Occupe-toi d'Amélie is a three-act farce by Georges Feydeau. It was first produced at the Théâtre des Nouveautés, Paris on 15 March 1908, and ran for 288 performances. After the author's death it was neglected until the 1940s, after which it has been frequently revived. The play was adapted into English in 1958 as Look After Lulu!.

==Background and first production==
Feydeau had been established as Paris's leading writer of farces – which he referred to as "vaudevilles" – since the early 1890s. In 1907 the play he wrote immediately before Occupe-toi d'Amélie, La Puce à l'oreille (A Flea in Her Ear), had been enthusiastically received by critics and public, but the expected long run was curtailed after 86 performances when one of the leading actors died suddenly. Occupe-toi d'Amélie, like its predecessor, is a bedroom farce. It was first produced at the Théâtre des Nouveautés, Paris on 15 March 1908, and ran there for 288 performances. After the run at the Nouveautés the play was revived later in 1909 at the Théâtre Antoine, where it ran for 96 performances.

===Original cast===

- Pochet – Alexandre Germain
- Le Prince – Louis Decori
- Marcel Courbois – Marcel Simon
- Étienne – Baron fils
- Van Putzeboum – Ambroise Girier
- Koshnadieff – Landrin
- Adonis – Paul Ardot
- Bibichon – Berthelier
- Le commissaire – Bourgeotte
- Mouilletu – Roger Gaillard
- Le Maire – Grele
- Valcreuse – J. Faure
- Boas – Lamare
- 1st photographer – Mayral

- 2nd photographer – Versy
- Valéry – Raucourt
- Cornette – Prosper
- Mouchemolle – Roux
- Amélie – Armande Cassive
- Irène – Suzanne Carlix
- Charlotte – Gisèle Magnier-Gravier
- Yvonne – J. Morgan
- Palmyre – Ogelly
- Virginie – Jenny Rose
- Gaby – Germaine
- Gismonda – Dorigny
- Pâquerette – Delaunay
- La petite fille – Suzy Leroy

Source: Les Annales du théâtre et de la musique.

==Plot==
===Act 1===
Amélie Pochet, a high-class cocotte, maintains a Paris apartment in which members of her family also live: her father, a former policeman, and her younger brother Adonis, whom she employs as an attendant.

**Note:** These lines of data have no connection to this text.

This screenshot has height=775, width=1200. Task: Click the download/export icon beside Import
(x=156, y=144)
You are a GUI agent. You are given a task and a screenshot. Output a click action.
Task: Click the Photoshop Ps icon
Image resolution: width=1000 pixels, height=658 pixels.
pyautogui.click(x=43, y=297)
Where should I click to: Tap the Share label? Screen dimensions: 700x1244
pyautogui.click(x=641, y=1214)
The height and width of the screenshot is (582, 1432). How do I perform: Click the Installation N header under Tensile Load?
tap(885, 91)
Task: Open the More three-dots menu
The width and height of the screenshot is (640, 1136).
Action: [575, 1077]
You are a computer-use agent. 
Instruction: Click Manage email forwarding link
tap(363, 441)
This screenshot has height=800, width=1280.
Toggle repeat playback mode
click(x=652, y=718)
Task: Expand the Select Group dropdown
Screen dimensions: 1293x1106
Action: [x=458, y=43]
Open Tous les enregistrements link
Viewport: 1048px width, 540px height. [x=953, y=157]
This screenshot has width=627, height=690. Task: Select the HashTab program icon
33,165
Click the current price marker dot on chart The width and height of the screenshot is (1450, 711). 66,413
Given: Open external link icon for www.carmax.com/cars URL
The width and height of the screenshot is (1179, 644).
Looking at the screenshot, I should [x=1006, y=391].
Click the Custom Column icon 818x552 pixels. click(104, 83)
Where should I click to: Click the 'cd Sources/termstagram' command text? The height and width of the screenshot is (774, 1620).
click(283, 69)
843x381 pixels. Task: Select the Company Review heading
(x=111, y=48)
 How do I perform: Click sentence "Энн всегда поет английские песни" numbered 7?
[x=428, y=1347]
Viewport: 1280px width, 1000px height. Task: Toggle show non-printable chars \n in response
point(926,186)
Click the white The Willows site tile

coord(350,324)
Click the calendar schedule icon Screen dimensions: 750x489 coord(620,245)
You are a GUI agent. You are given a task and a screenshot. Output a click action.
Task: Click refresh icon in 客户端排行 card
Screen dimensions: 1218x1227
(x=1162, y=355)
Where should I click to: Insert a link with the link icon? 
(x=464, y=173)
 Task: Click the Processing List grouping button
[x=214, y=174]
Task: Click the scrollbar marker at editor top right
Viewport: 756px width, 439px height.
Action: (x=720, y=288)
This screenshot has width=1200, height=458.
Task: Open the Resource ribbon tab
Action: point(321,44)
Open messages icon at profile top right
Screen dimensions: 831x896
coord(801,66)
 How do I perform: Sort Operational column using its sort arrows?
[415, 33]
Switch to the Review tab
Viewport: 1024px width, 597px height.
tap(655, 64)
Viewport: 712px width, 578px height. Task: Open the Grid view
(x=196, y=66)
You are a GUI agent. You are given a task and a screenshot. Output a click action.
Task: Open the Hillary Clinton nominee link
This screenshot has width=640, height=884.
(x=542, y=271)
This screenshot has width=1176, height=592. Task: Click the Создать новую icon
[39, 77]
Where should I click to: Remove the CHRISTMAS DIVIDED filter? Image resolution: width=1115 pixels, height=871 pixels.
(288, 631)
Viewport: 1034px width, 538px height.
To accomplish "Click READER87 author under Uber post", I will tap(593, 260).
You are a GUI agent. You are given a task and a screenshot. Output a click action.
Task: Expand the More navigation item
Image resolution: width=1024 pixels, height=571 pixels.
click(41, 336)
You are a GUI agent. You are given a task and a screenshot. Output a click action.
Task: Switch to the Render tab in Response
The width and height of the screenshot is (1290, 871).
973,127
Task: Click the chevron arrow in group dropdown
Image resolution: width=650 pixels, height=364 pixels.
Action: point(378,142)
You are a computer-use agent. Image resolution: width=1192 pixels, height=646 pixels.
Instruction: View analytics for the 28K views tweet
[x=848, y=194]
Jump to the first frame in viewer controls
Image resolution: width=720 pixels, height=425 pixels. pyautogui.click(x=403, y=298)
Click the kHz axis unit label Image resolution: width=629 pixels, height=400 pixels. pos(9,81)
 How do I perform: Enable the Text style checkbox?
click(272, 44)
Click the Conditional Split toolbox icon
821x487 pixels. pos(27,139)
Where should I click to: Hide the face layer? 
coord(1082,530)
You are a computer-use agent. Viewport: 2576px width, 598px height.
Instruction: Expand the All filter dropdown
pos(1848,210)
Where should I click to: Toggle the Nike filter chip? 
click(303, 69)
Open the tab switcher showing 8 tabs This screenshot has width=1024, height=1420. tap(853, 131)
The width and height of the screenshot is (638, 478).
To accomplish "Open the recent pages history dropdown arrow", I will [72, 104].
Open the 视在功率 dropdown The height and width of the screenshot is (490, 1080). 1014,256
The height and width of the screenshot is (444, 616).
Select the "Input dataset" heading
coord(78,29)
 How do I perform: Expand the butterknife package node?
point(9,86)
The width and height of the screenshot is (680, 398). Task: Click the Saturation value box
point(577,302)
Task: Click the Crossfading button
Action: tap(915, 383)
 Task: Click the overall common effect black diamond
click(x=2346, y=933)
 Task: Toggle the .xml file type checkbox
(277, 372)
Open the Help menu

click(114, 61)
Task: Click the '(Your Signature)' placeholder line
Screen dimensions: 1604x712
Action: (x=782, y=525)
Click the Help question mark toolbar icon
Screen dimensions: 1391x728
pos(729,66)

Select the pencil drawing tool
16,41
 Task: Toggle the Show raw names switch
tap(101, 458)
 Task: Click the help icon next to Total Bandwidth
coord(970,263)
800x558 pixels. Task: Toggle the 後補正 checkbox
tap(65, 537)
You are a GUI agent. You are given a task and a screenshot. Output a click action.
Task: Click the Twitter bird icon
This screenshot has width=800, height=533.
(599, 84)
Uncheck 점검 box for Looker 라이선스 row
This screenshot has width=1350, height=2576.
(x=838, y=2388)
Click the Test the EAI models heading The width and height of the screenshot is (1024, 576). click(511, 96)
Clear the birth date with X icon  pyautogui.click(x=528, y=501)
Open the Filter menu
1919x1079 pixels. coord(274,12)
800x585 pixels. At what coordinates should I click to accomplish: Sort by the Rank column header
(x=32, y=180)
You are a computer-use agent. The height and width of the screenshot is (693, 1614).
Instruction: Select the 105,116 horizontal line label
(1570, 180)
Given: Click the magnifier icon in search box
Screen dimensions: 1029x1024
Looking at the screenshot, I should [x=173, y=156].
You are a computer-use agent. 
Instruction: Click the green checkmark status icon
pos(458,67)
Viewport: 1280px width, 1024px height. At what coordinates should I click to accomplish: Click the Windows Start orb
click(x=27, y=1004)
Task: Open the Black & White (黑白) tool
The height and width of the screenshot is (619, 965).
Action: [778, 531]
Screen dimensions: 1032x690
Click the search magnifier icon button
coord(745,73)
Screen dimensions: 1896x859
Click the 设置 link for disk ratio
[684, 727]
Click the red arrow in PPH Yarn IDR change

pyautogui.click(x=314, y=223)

Étienne, Amélie's lover, is obliged to go and do his twenty-eight days compulsory military service at Rouen. Before leaving he asks his old friend Marcel Courbois, in whom he has full confidence, to entertain and watch over his girlfriend. "Look after Amélie", he bids his friend. This suits Marcel, who means to pass Amélie off as his fiancée to fool his godfather Van Putzeboom, who holds a huge sum in trust for him, to be handed over when he marries. A visitor to Paris, the Prince of Palestria, has seen Amélie at the theatre and has lascivious designs on her. He sends his aide-de-camp, General Koschnadieff, to arrange a rendezvous.

===Act 2===

Armande Cassive as Amélie, 1908

In his bachelor flat, Marcel Courbois, wakes up after a night on the tiles. He is surprised to find at the foot of his bed a foreign body, and when he lifts the blanket, he observes with amazement that the body is that of Amélie. They were both so drunk the previous night, after a tour of the bars and cabarets of Montmartre, that they are not sure if they have actually betrayed Étienne, but they acknowledge that appearances are against them. They are surprised by the arrival of the Countess of Premilly, who is Marcel's lover, and was Amélie's employer before the latter exchanged the role of lady's maid for that of a cocotte. Amélie hides under the bed while Marcel and the countess are talking, but soon tired of the cramped position, she escapes by wrapping herself in the bedspread and crawling to Marcel's dressing room. Having tied a string to the bedspread and wound it round one leg of the bed she is able to pull the string so that the bedspread moves across the floor back toward the bed. The countess, believing the furniture haunted, runs away in panic. Étienne arrives, his military service cancelled because of an outbreak of mumps at the army base. He is horrified and angry to discover Amélie in Marcel's bedroom and privately vows revenge.

===Act 3===
Van Putzeboom has insisted on staying to witness the wedding of Marcel and his supposed fiancée, and Étienne takes the opportunity for vengeance on Amélie and Marcel. He tells them that to fool Van Putzeboom into handing over the trust money, Amélie and Marcel should go through a bogus marriage ceremony to be conducted by an actor friend. The ceremony takes place at the town hall, after which Étienne reveals that the "fake" mayor was in fact the genuine one, and that Amélie and Marcel are now married. Amélie and Marcel convince Étienne that they have not deceived him, and after further comings and goings, involving the prince and the police, Amélie and Étienne are found together in circumstances sufficiently compromising for Marcel to obtain a divorce, leaving Amélie and Étienne free to marry. Marcel leaves them together, bidding Étienne, "Look after Amélie".

==Reception==

The reviewers were enthusiastic; in Le Figaro, Emmanuel Arène said:

In Les Annales du théâtre et de la musique Edmond Stoullig wrote:

==Revivals and adaptations==
A production directed by Jean-Louis Barrault at the Théâtre Marigny, Paris in 1948, starring his wife Madeleine Renaud marked the start of the revival of interest in Feydeau's plays, neglected since his death in 1921. (Jean Desailly played Marcel and reprised his role in the film version by Claude Autant-Lara the following year.) Since then there have been new productions in Paris and elsewhere by directors including Jacques Charon and Roger Planchon, and actresses including Jacqueline Gauthier and Hélène de Fougerolles as Amélie.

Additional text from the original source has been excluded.